[What is needed]
Return the lines of the records starting with the line containing "Click the design" and continuing through the line containing "Looking at the screenshot, I should (x=108, y=453).", copied without any change.

[Data in this exercise]
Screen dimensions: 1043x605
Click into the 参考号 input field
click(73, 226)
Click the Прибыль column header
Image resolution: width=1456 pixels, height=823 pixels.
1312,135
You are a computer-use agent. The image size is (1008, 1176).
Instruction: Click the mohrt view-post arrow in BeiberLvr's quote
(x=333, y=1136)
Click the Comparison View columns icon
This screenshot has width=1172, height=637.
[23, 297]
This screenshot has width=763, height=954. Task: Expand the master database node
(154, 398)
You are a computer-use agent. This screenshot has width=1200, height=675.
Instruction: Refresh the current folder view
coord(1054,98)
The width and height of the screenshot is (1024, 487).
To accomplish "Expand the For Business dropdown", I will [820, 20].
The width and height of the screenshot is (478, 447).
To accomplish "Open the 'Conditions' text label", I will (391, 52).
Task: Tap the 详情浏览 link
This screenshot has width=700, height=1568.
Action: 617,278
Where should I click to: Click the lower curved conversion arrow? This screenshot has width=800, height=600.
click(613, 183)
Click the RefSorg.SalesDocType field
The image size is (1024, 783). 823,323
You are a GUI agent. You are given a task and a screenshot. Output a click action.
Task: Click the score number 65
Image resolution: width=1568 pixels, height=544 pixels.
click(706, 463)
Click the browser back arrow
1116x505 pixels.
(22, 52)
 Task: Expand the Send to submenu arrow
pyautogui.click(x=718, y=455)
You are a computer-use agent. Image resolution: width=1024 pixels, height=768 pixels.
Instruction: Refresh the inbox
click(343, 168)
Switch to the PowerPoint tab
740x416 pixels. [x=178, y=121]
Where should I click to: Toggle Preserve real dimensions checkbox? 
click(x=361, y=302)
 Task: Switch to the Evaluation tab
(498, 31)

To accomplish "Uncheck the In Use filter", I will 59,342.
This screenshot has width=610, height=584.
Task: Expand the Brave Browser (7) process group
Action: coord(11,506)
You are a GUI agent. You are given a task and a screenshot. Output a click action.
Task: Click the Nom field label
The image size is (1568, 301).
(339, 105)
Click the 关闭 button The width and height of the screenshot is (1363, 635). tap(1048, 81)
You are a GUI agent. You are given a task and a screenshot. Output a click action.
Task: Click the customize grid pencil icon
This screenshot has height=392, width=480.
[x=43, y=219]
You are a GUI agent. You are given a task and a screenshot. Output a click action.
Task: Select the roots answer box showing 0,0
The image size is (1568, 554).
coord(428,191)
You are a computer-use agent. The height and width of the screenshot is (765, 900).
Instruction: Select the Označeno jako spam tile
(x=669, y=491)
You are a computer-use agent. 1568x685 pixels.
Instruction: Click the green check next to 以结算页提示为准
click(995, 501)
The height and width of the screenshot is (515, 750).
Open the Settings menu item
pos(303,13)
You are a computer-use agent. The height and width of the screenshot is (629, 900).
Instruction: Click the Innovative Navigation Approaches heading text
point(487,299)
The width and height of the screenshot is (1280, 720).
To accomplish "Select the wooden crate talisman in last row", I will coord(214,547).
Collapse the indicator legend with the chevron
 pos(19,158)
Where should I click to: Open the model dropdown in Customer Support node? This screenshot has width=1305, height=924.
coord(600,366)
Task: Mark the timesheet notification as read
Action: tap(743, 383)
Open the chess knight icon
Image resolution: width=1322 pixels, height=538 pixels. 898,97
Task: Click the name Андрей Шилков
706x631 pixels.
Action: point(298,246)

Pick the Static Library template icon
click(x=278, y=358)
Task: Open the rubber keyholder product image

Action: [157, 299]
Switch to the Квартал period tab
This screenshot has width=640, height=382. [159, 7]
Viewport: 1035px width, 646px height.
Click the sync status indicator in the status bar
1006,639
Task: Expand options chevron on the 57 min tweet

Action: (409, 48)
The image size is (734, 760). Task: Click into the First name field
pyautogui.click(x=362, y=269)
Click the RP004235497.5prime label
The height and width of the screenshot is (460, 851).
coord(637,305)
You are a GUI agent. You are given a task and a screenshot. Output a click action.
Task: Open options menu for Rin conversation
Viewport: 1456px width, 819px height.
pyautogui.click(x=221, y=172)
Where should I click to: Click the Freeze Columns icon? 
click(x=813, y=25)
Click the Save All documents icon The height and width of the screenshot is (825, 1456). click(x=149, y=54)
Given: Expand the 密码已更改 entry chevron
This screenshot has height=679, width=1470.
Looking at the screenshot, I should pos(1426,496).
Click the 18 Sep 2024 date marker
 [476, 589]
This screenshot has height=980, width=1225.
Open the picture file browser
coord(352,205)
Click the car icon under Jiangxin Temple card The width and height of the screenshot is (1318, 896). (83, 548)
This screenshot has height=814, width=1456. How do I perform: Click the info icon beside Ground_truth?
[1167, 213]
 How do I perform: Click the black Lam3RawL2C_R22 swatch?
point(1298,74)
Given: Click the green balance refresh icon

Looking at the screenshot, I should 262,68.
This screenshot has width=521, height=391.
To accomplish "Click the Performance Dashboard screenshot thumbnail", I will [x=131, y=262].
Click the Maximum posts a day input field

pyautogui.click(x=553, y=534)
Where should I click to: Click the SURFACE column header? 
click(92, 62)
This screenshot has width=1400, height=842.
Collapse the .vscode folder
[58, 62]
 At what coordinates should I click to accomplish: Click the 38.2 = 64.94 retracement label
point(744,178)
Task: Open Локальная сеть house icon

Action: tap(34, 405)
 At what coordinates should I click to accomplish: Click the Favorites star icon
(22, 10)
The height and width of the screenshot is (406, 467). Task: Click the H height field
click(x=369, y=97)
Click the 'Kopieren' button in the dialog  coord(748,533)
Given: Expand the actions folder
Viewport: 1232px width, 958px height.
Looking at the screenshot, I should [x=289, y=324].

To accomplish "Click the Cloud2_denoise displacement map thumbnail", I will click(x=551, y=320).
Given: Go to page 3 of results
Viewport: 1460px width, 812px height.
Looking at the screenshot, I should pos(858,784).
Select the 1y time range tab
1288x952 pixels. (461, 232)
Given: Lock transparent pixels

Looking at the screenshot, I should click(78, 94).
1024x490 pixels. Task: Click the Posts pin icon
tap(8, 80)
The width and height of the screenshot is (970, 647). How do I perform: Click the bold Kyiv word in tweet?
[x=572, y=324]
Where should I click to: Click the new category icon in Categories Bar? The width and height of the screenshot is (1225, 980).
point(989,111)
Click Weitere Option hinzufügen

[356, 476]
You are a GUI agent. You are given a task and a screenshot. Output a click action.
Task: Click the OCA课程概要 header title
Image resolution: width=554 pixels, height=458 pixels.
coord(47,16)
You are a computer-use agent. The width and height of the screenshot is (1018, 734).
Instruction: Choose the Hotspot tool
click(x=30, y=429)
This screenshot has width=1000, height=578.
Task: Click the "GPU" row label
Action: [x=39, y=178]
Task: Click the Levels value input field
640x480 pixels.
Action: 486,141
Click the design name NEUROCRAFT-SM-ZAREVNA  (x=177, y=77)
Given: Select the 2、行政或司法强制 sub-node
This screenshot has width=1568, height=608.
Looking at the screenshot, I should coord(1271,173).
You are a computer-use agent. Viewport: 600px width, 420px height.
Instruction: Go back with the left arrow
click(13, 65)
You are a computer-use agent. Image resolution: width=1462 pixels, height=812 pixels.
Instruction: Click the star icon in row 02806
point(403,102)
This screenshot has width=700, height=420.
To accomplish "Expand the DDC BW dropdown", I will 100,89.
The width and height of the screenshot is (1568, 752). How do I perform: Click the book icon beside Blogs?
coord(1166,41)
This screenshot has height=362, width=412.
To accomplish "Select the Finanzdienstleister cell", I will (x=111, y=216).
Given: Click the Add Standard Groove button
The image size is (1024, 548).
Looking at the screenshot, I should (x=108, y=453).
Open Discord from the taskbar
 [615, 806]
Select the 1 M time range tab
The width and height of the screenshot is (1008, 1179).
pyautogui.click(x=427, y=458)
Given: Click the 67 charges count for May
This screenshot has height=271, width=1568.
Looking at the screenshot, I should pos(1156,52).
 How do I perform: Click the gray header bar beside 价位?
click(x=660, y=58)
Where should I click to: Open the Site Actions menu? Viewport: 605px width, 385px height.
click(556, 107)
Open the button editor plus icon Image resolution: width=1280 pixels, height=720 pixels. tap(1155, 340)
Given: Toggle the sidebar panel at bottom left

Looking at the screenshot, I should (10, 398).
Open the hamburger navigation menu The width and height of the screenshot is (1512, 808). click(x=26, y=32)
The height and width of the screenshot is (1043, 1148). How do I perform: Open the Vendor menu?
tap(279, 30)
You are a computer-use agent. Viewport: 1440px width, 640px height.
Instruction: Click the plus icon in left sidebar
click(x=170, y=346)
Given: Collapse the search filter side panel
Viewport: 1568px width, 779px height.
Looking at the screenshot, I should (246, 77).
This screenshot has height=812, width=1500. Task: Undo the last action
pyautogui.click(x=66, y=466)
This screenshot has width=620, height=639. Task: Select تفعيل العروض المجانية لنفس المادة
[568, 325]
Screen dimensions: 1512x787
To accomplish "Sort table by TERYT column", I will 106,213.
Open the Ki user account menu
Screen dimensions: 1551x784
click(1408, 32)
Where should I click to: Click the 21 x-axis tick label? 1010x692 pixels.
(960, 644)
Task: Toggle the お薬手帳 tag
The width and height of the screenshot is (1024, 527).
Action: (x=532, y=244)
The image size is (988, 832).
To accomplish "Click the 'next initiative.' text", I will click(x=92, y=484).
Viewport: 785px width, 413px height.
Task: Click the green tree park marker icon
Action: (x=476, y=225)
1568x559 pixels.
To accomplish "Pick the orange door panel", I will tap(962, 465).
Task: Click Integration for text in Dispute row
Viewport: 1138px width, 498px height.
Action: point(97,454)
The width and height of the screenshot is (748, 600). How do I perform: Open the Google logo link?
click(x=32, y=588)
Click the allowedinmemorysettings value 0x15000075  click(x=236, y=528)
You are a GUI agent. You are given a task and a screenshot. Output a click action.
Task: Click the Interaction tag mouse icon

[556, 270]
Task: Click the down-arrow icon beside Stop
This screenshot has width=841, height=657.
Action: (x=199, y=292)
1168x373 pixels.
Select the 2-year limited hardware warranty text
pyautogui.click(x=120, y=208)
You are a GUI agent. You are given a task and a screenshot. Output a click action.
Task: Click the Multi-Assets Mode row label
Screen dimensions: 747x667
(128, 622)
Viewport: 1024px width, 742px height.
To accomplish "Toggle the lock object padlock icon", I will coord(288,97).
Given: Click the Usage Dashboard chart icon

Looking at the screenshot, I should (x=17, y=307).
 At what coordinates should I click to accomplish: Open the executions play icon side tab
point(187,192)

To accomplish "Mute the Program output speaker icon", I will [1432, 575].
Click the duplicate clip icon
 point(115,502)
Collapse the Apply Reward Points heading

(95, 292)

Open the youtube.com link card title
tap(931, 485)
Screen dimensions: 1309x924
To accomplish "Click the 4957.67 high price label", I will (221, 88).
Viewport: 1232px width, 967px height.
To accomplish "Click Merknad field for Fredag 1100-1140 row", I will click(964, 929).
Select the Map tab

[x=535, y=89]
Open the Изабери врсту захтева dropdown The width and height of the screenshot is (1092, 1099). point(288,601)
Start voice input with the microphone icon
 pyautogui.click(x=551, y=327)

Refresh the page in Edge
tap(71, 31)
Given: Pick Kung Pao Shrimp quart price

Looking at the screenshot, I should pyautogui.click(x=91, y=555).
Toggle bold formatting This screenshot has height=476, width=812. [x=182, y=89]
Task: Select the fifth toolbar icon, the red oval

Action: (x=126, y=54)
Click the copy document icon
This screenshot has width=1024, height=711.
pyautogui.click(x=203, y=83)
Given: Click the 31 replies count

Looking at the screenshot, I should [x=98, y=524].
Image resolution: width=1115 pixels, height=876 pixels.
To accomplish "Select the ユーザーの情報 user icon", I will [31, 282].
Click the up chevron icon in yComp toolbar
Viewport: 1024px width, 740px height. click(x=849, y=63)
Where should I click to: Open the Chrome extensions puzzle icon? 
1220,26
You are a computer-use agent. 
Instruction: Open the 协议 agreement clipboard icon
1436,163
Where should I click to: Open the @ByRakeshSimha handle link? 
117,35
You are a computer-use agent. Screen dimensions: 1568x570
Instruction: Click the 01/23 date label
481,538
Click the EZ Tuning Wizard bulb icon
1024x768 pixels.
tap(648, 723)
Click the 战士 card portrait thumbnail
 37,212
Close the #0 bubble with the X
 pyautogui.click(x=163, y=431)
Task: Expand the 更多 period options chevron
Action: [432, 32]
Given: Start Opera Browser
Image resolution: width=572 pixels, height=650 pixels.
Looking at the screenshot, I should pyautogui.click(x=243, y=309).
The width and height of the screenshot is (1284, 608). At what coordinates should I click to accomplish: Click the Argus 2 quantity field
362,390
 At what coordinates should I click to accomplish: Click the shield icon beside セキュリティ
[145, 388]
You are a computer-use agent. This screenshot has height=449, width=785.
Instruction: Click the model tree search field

[Full response]
Click the design name NEUROCRAFT-SM-ZAREVNA  (x=177, y=77)
Given: Select the 2、行政或司法强制 sub-node
This screenshot has width=1568, height=608.
Looking at the screenshot, I should coord(1271,173).
You are a computer-use agent. Viewport: 600px width, 420px height.
Instruction: Go back with the left arrow
click(13, 65)
You are a computer-use agent. Image resolution: width=1462 pixels, height=812 pixels.
Instruction: Click the star icon in row 02806
point(403,102)
This screenshot has width=700, height=420.
To accomplish "Expand the DDC BW dropdown", I will 100,89.
The width and height of the screenshot is (1568, 752). How do I perform: Click the book icon beside Blogs?
coord(1166,41)
This screenshot has height=362, width=412.
To accomplish "Select the Finanzdienstleister cell", I will (x=111, y=216).
Given: Click the Add Standard Groove button
The image size is (1024, 548).
Looking at the screenshot, I should (x=108, y=453).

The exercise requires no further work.